本発明は、3次元表示方法に係り、特に、DFD(Depth Fused 3D)方式の3次元表示方法において、視点位置の制約を受けずに、3次元立体像を観察する際に有効な技術に関する。
従来の立体表示方式として、前後2面の輝度(あるいは透過度)比の変化のみで連続的な奥行きを表現できるDFD(Depth Fused 3D)方式が提案されている。(下記、非特許文献1、非特許文献2参照)
図9は、従来のDFD方式の3次元表示装置の一例を示す図である。
同図において、901が透過型表示装置(前面)、902が透過型表示装置(後面)、903がバックライト、904が画素である。
図10は、従来のDFD方式の3次元表示方法を説明するための図である。
同図において、1001は透過型表示面(前面)、1002は透過型表示面(後面)、1003は前面表示画像、1004は後面表示画像、1005は3次元立体像(即ち、知覚される立体表示物)を表している。1006は観察視点であり、通常、観察者の両眼の中央の点である。
図10に図示するように、観察視点1006から3次元立体像1005を、前面の透過型表示面1001、あるいは後面の透過型表示面1002に射影する2次元像を、それぞれ前面表示画像1003の絵柄、後面表示画像1004の絵柄としている。
また、前面表示画像1003および後面表示画像1004のそれぞれの輝度は、3次元立体像1005の表示位置に応じて輝度分配される。
図9に示すDFD方式の3次元表示装置では、3次元立体像1005の表示位置に応じて、透過型表示装置(前面)901に表示する2次元像、および透過型表示装置(後面)902に表示する2次元像の透過度を、3次元立体像1005の表示位置に応じて変化させることにより、前述の輝度分配を行う。

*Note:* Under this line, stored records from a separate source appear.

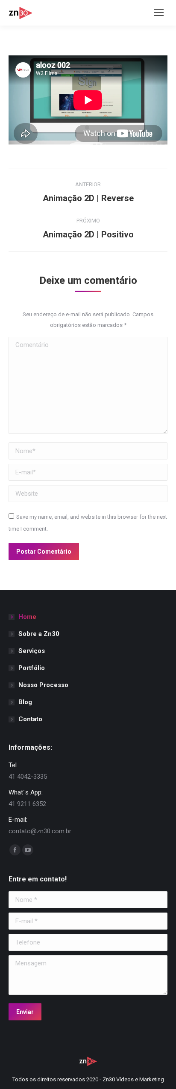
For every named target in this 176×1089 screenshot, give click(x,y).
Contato (30, 719)
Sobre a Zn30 (38, 634)
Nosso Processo (43, 685)
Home (27, 617)
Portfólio (31, 668)
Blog (25, 702)
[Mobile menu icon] (158, 12)
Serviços (31, 651)
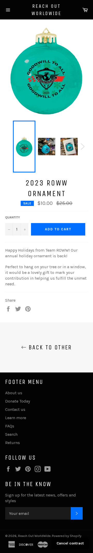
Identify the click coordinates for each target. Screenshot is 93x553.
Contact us (15, 409)
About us (13, 392)
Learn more (15, 417)
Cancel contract (70, 543)
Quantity (12, 217)
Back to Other (49, 347)
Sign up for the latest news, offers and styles (40, 498)
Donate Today (17, 401)
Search (11, 434)
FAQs (9, 426)
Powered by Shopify (66, 536)
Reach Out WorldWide (46, 9)
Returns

なお、本願発明に関連する先行技術文献としては以下のものがある。
高田英明、陶山史朗、大塚作一、上平員丈、酒井重信、「新方式メガネなし3次元ディスプレイ」、3次元画像コンファレンス2000講演論文集、4-5、pp.99-102(2000) 陶山史朗、高田英明、「新現象に基づく3Dディスプレイを開発」、NTT技術ジャーナル、2002.8、Vol.14 No.8、pp.74-77
しかしながら、前述の非特許文献1、あるいは、非特許文献2に記載のDFD方式の3次元表示装置は、基本的に2枚の積層した表示面の間に3次元立体像が表示される奥行き表現型の立体表示方式であり、前面の表示面に表示した2次元像と後面の表示面に表示した2次元像がある視点から見た場合一つに重なる(即ち、融合して知覚される)提示条件にて、3次元の立体表示を行うものである。
このため、DFD方式の3次元表示装置では、前面に表示した2次元像(表示位置にも依存)と後面に表示した2次元像(表示位置にも依存)と視点位置に制約を受け、視野角の広い立体表示は困難であるという課題があった。
本発明は、前記従来技術の問題点を解決するためになされたものであり、本発明の目的は、DFD方式の3次元表示方法および装置において、視野角特性の広い高画質な3次元画像を表示することが可能となる技術を提供することにある。
また、本発明の他の目的は、前述の3次元表示方法をコンピュータに実行させるためのプログラムを提供することにある。
本発明の前記ならびにその他の目的と新規な特徴は、本明細書の記述及び添付図面によって明らかにする。
本願において開示される発明のうち、代表的なものの概要を簡単に説明すれば、下記の通りである。
前記目的を達成するために、本発明は、DFD方式の3次元表示方法において、3次元立体像の表示位置を挟む一対の表示面の、前記観察者に近い側の表示面を第1表示面、前記観察者から遠い側の表示面を第2表示面とするとき、テクスチャ画像情報と奥行き情報とに基づき、前記第1表示面に表示する2次元像の輝度または透過度と、前記第2表示面に表示する2次元像の輝度または透過度を計算する輝度分配ステップと、n個(nは自然数)の視点位置座標値と、前記3次元立体像の表示位置から、前記第1表示面に表示するn個の前面2次元像と、前記第2表示面に表示するn個の後面2次元像を求める視点位置補正ステップと、前記n個の前面2次元像と、前記n個の後面2次元像のそれぞれについて、加算平均処理を行い、前記n個の前面2次元像を加算平均処理した後の2次元像と、前記n個の後面2次元像を加算平均処理した後の2次元像を、それぞれ前記第1表示面と第2表示面に表示する加算平均ステップとを備えることを特徴とする。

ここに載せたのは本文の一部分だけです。